Ayaan Ali’s work brought the multiple camera views into alignment with some jitter. They were looking back at the Bowl and she had to tease the jet out of all the brighter oceans and lands slowly turning in the background, a complicated problem.

“Let’s get a clear look-down of the jet,” Redwing said.

To see and diagnose the plume, they had a rearview polished aluminum mirror floating out forty meters to the side. They didn’t dare risk a survey bot in the roiling plasma streams that skirted around the magscoop, with occasional dense plasma fingers jutting in.

The image tuned through different spectral lines, picking out regions where densities were high and glows twisted. On the screen, a blue-white flare tapered away for a thousand kilometers before fraying into streamers. Plasma fumed and blared along the exhaust length, ions and electrons finding each other at last and reuniting into atoms, spitting out an actinic glare. The blue pencil pointed dead astern. He was used to seeing it against the black of space, but now all around their jet was a view of the Bowl. The gray-white mirror zones glinted with occasional sparkles from the innumerable mirrors that reflected light back on the star.

Seen slightly to the side of the jet, the Knothole was a patch of dark beneath the filmy yellow and orange filigrees of the jet. Redwing supposed that at the right angle, the whole jet looked like a filmy exclamation point, with Wickramsingh’s Star as the searing bright dot.

Karl said, “See that bulge to the left? That’s the kink working toward the Knothole.”

Ayaan Ali nodded. “Wow. To think we can kick this thing around!”

“Trick is, we’re using the jet’s energy to do the work.” Karl smiled, a thin pale line. “It’s snaking like a fire hose held in by magnetic fields.”
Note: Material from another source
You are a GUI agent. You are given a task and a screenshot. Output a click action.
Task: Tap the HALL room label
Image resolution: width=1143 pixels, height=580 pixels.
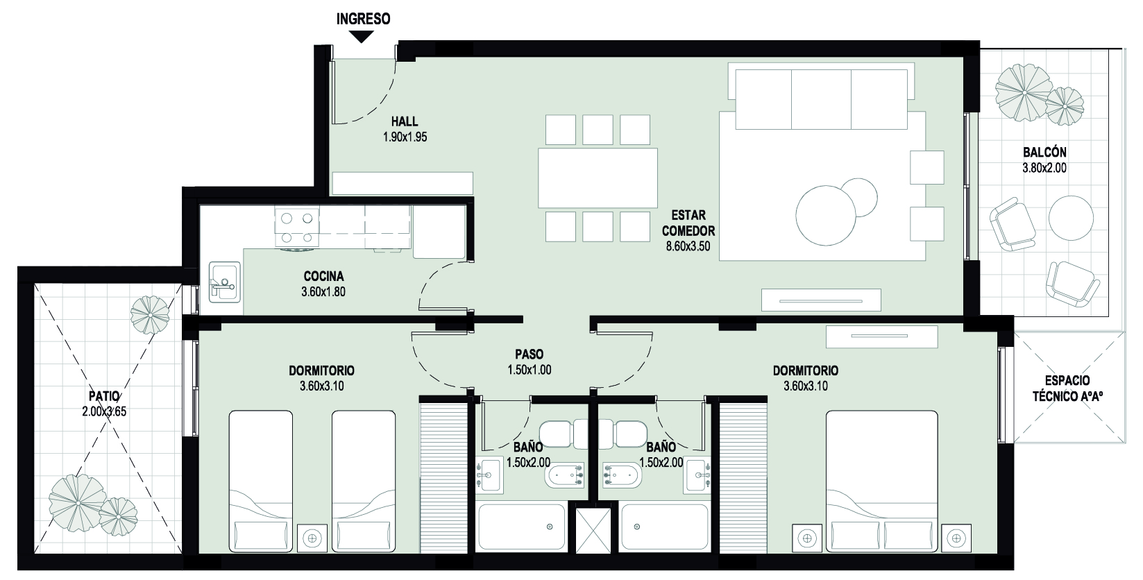click(405, 121)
Ayaan Ali frowned. “When it hits the Knothole, how close to the edge does it get?”

“Not too close, I think.”

“You think?”

“The calculations and simulations I’ve run, they say so.”
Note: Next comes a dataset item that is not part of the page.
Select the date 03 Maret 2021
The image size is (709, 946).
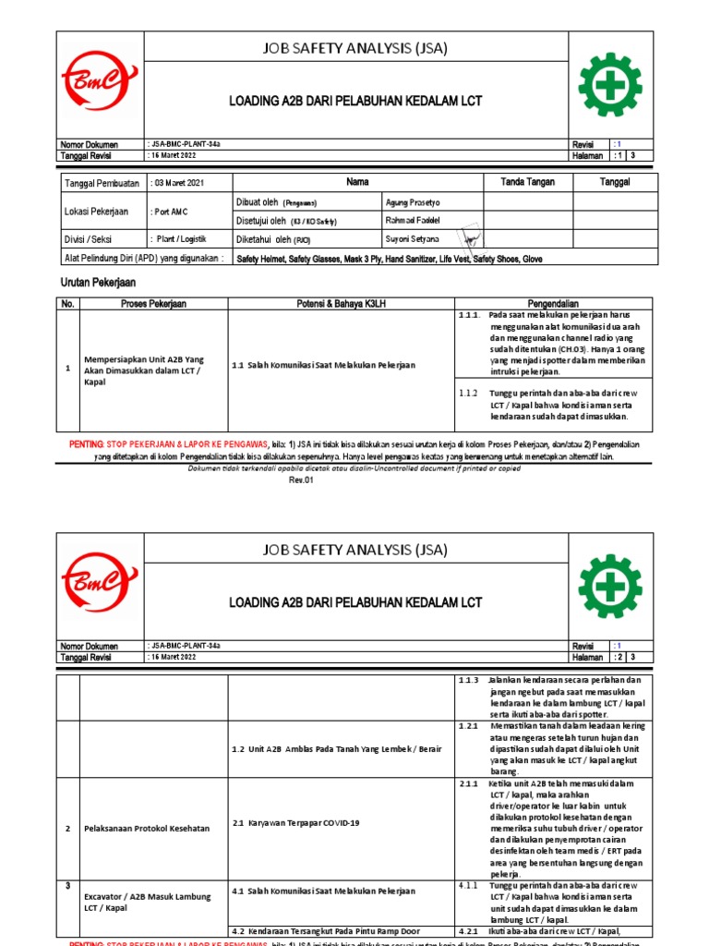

“Hope they’re right,” Ayaan Ali said softly.

They continued on the calculated trajectory as the ship sang with the torque. The helix gave them a side acceleration of about a tenth of a grav, so Redwing kept pacing the deck on a slight slant, inspecting the screens in the operating bays.

He also watched how everyone was holding up. His crew had been refined so they fit together like carefully crafted puzzles, each skill set reinforcing another’s. That meant excluding even personal habits, like “mineralarians,” a faction who insisted that eating animals or even plants, which both cling to life, was a moral failing. Instead, they choked down an awful mix of sugars, amino and fatty acids, minerals and vitamins, all made from rocks, air, and water. That could never work while pioneering a planet, so the mineralarians got cut from the candidate list immediately. Same for genetic fashions. Homo evolutis were automatically excluded from the expedition as too untested, though of course no one ever said so in public. That would be speciesism, a sin when SunSeeker was being built, and in Redwing’s opinion, one of the ugliest words ever devised.
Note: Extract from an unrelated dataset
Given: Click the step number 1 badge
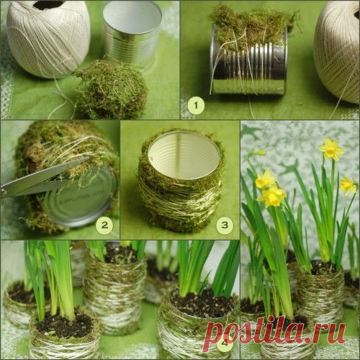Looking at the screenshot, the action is pos(196,105).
But with all the years of screening, there were still wild cards in his deck. Smart people always had a trick or two you never saw until pressure brought it out. Managing people was not remotely like ordering from a menu.

As he watched an internal status board Fred was manning, Redwing felt a hard jar run down the axis. Ayaan Ali quickly corrected for a slew to their port side. The fusion chamber’s low rumble rose. It sounded, Redwing thought, a lot like the lower notes on an organ playing in a cathedral.

“Exhaust flow is pulsing,” she said. “External pressure is rising behind us.”

“Funny.” Redwing watched the screens intently. “Makes no sense.”